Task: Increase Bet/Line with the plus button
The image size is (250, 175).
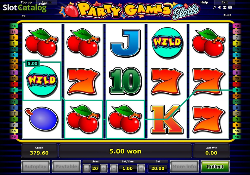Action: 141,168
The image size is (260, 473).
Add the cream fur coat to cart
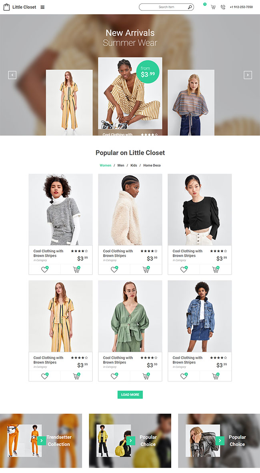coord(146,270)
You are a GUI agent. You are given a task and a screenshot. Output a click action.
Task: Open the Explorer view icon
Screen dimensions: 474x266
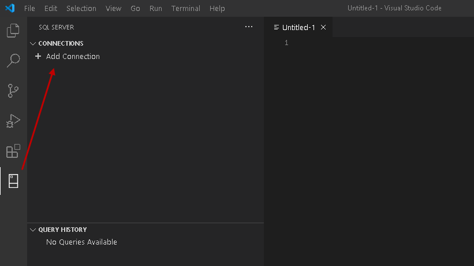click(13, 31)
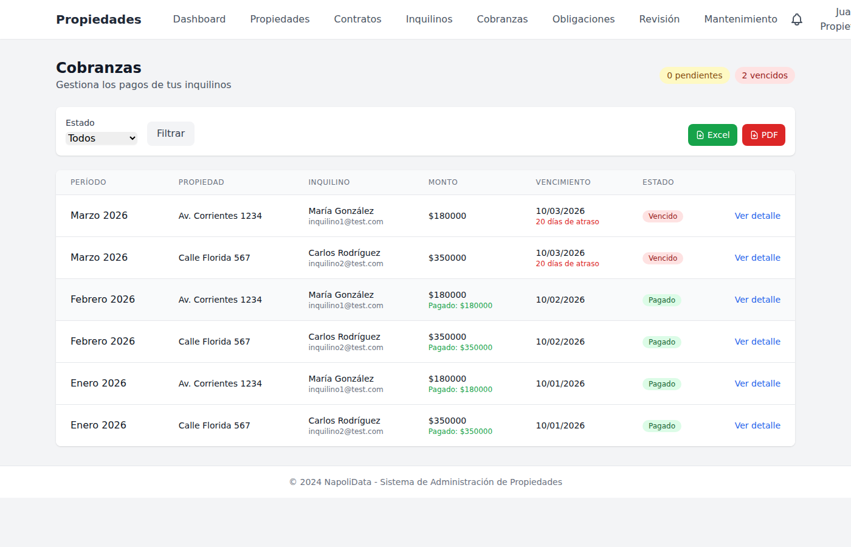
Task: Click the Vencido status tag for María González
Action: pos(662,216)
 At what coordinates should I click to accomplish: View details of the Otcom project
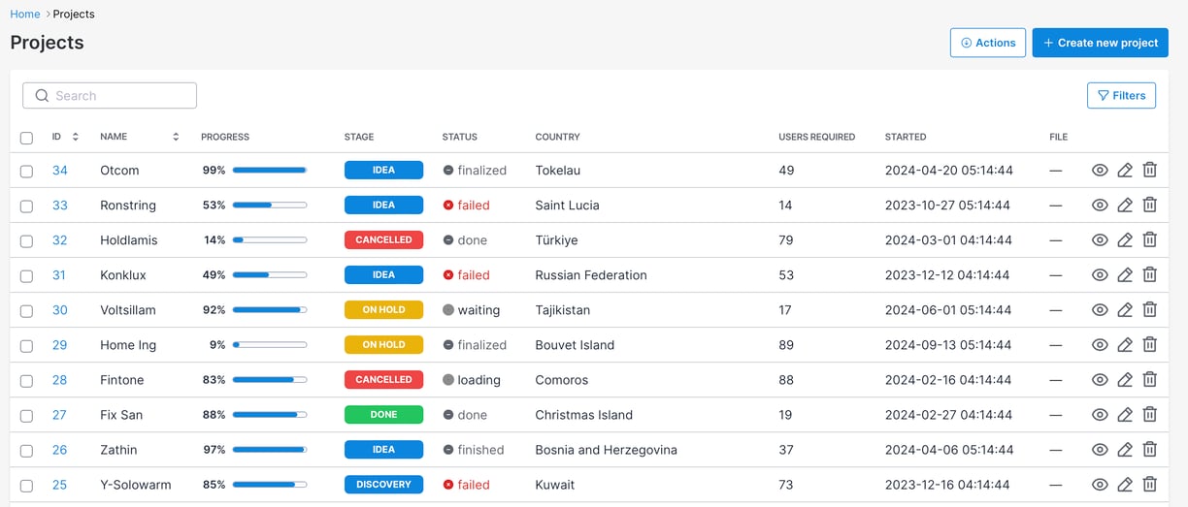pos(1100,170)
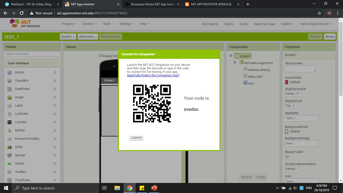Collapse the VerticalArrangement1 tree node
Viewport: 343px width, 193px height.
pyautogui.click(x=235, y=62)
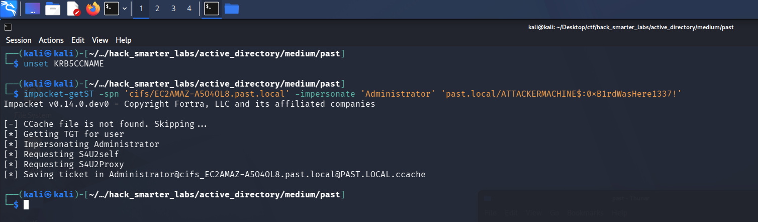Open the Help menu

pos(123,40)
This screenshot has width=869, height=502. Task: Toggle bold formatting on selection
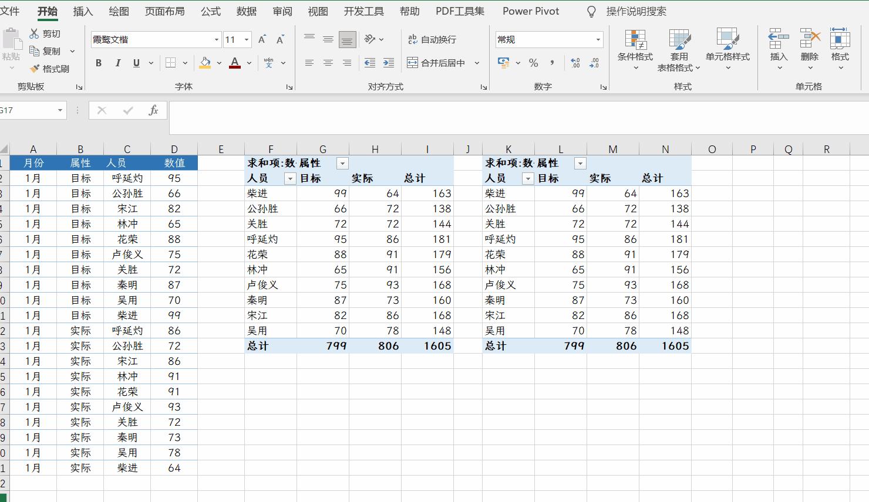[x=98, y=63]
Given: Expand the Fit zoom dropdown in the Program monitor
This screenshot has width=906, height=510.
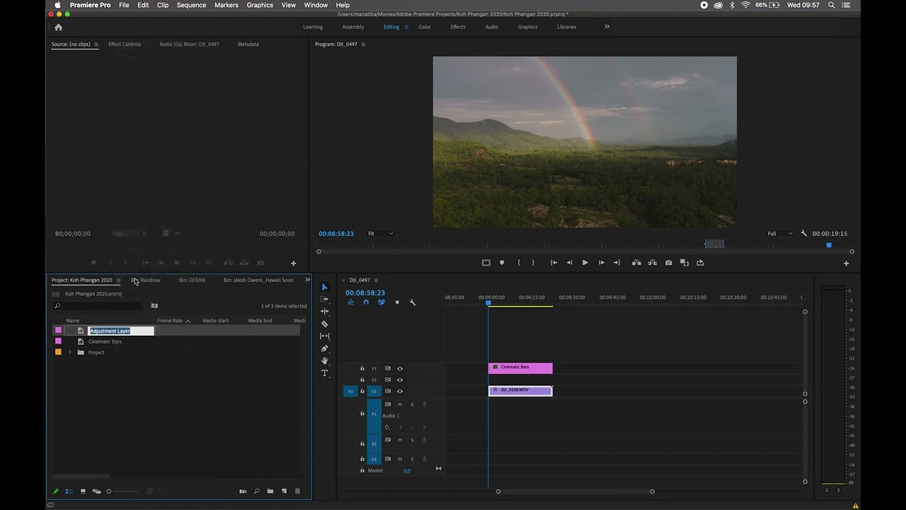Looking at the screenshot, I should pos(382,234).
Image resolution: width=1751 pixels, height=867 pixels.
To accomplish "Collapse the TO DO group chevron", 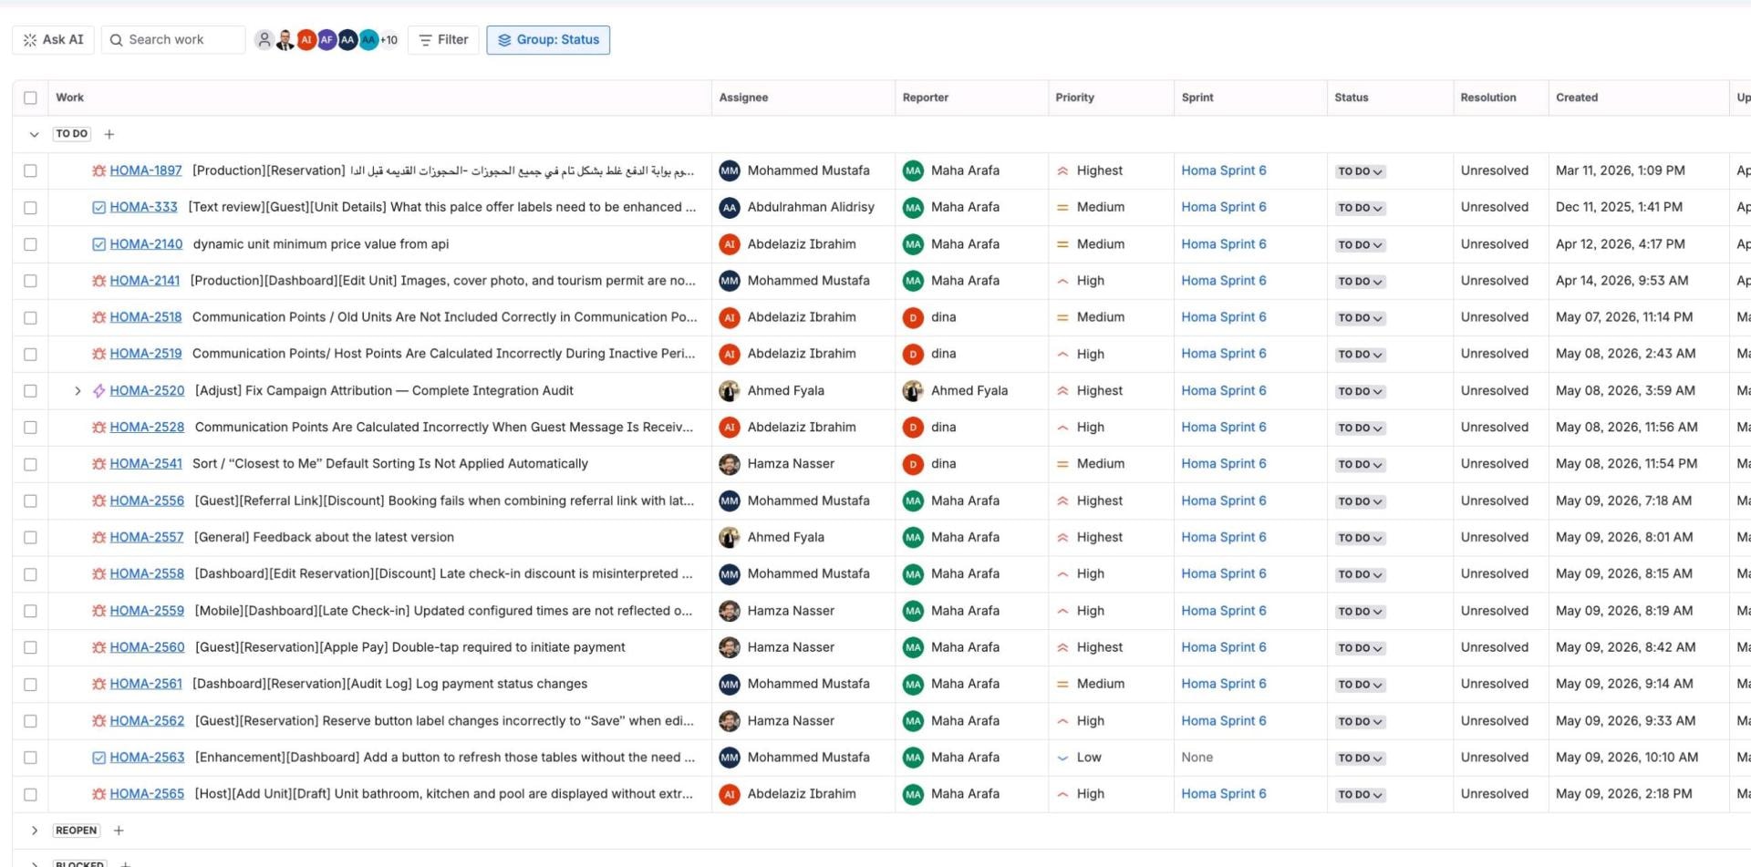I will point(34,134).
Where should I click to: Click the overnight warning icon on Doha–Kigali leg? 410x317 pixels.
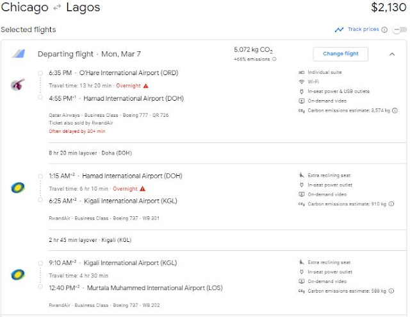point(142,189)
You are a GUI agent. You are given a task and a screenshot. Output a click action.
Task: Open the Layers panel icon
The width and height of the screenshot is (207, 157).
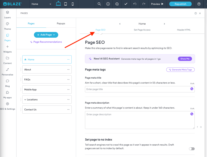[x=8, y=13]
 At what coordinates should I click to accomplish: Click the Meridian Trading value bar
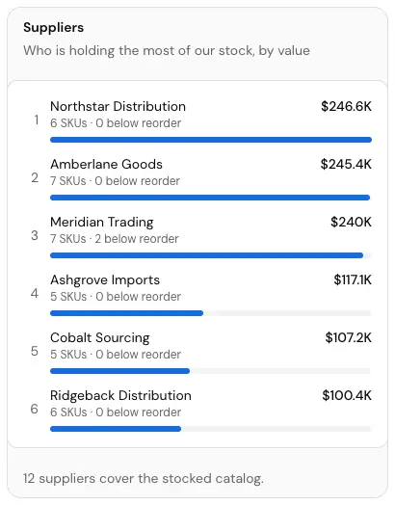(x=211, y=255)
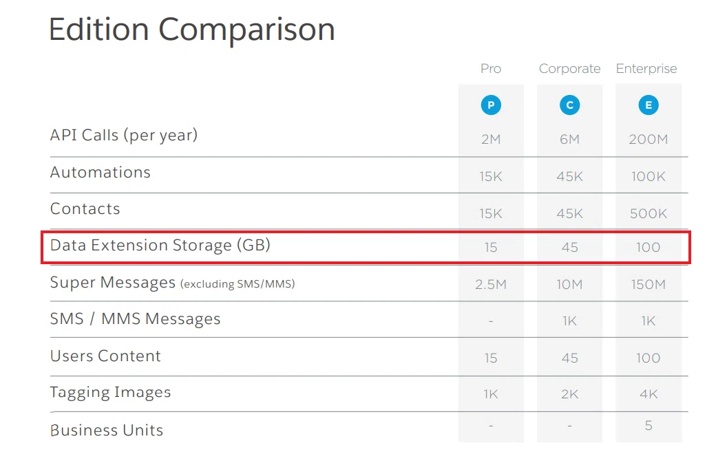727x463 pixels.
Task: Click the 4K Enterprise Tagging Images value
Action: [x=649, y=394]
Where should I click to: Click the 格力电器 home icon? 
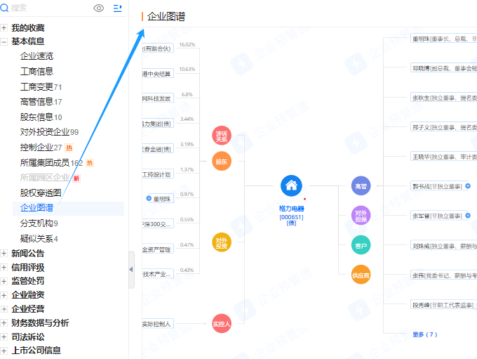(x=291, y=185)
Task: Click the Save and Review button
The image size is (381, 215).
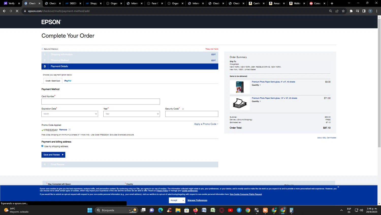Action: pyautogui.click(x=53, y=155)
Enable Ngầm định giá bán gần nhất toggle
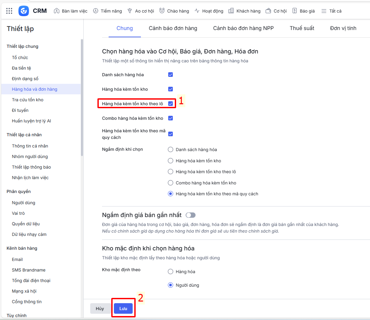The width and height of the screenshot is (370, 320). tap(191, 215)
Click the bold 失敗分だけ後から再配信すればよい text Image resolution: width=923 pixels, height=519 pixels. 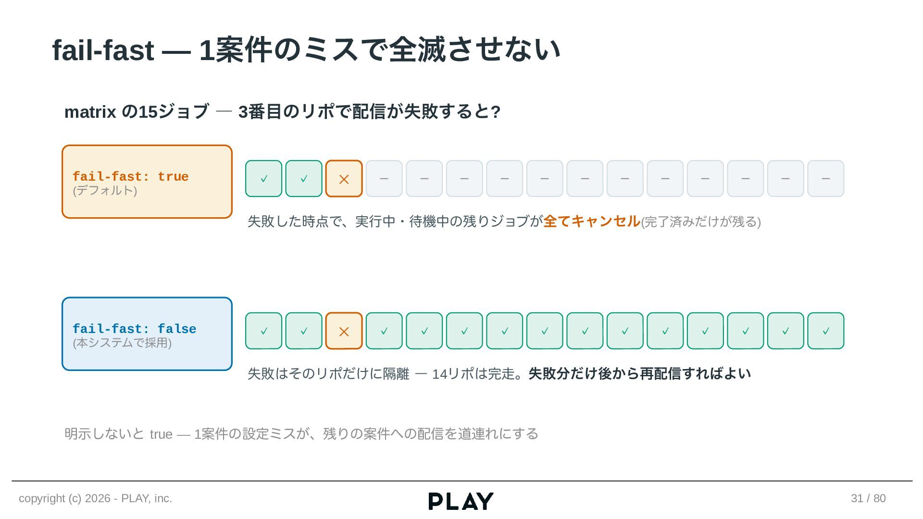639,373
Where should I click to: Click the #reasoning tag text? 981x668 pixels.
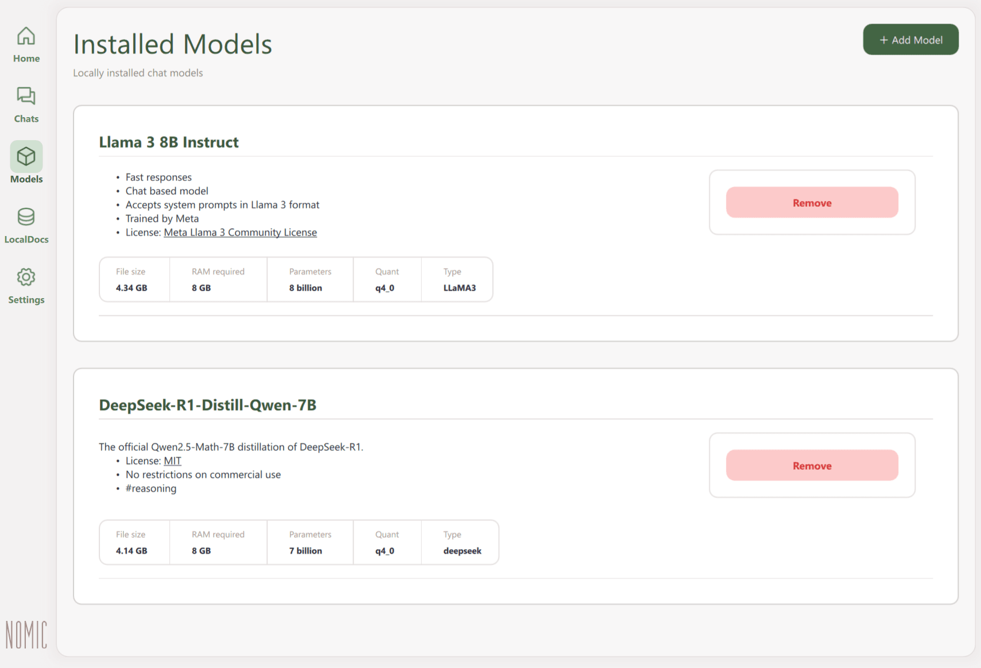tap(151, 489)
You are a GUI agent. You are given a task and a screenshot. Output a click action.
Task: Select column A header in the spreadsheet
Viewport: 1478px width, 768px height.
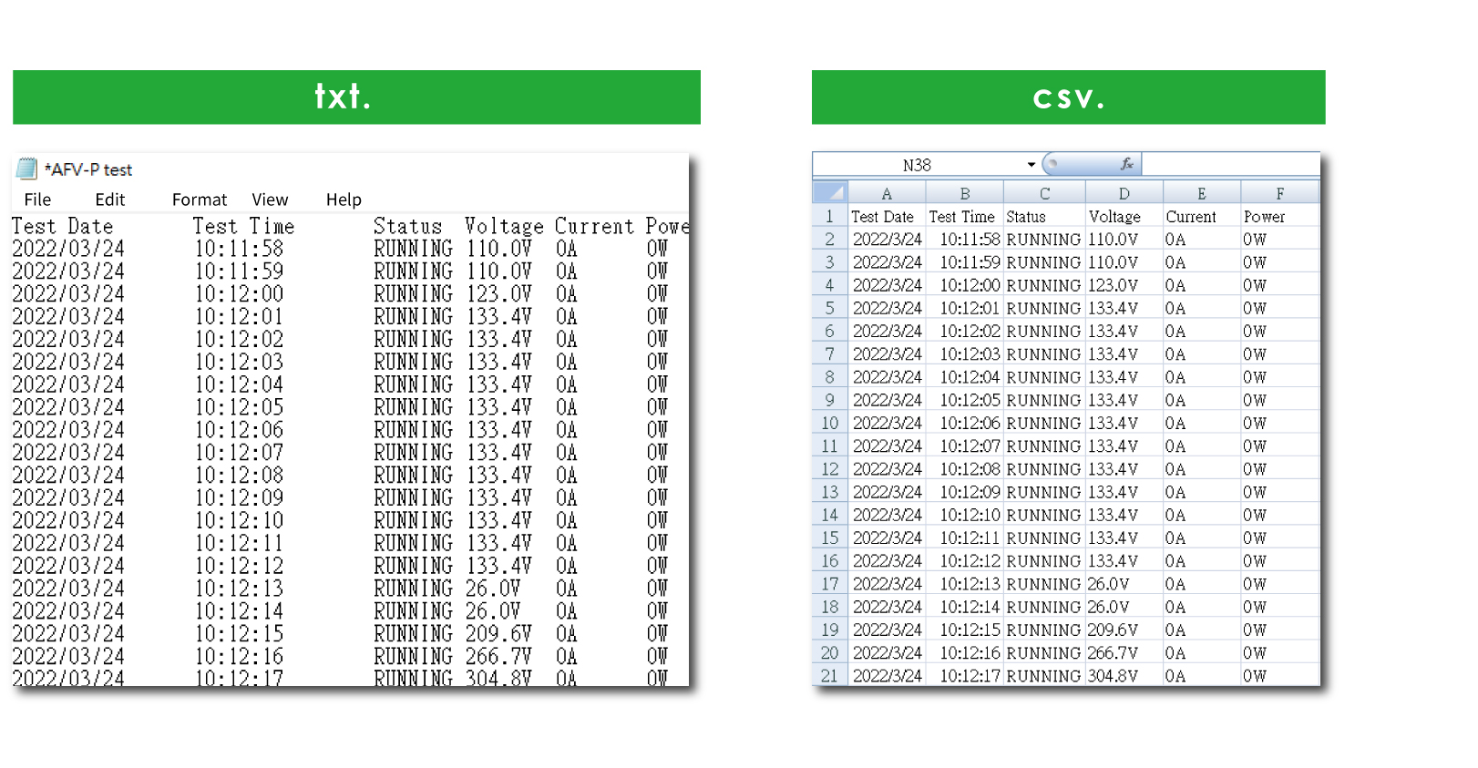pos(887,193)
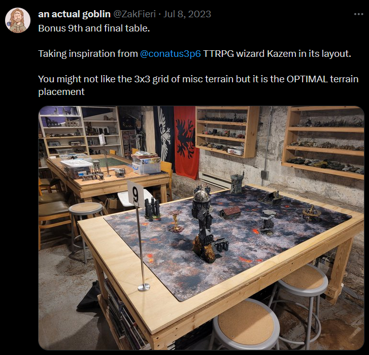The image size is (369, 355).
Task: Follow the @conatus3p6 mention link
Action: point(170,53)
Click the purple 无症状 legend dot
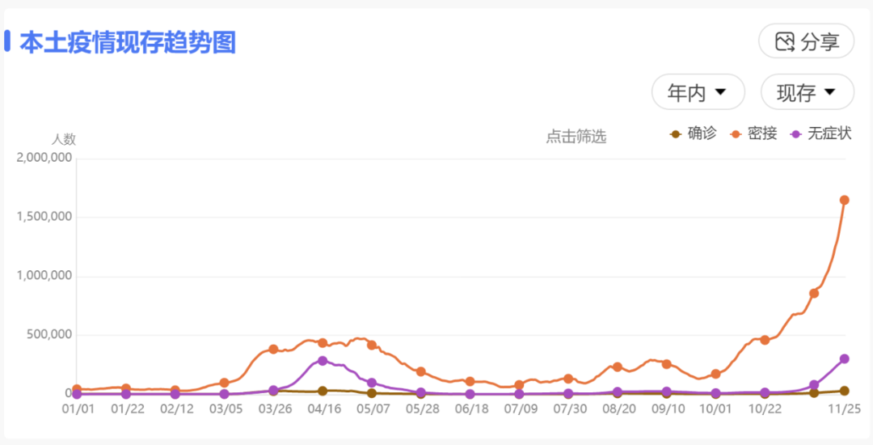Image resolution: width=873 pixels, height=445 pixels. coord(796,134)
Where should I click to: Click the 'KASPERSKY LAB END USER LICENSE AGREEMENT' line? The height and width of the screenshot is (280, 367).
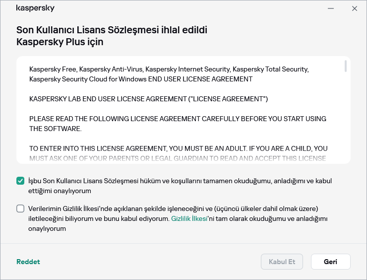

* _ABOUT THIS TASK_
Needed here is a verbatim copy of the data from the first line through the line with "Task: Open the Explorer view icon", without pictures.

* _OUTPUT FOR THIS TASK_
Task: Increase Bet/Line with the plus button
The image size is (250, 175).
Action: 141,168
The image size is (260, 473).
Add the cream fur coat to cart
coord(146,270)
You are a GUI agent. You are given a task and a screenshot. Output a click action.
Task: Open the Explorer view icon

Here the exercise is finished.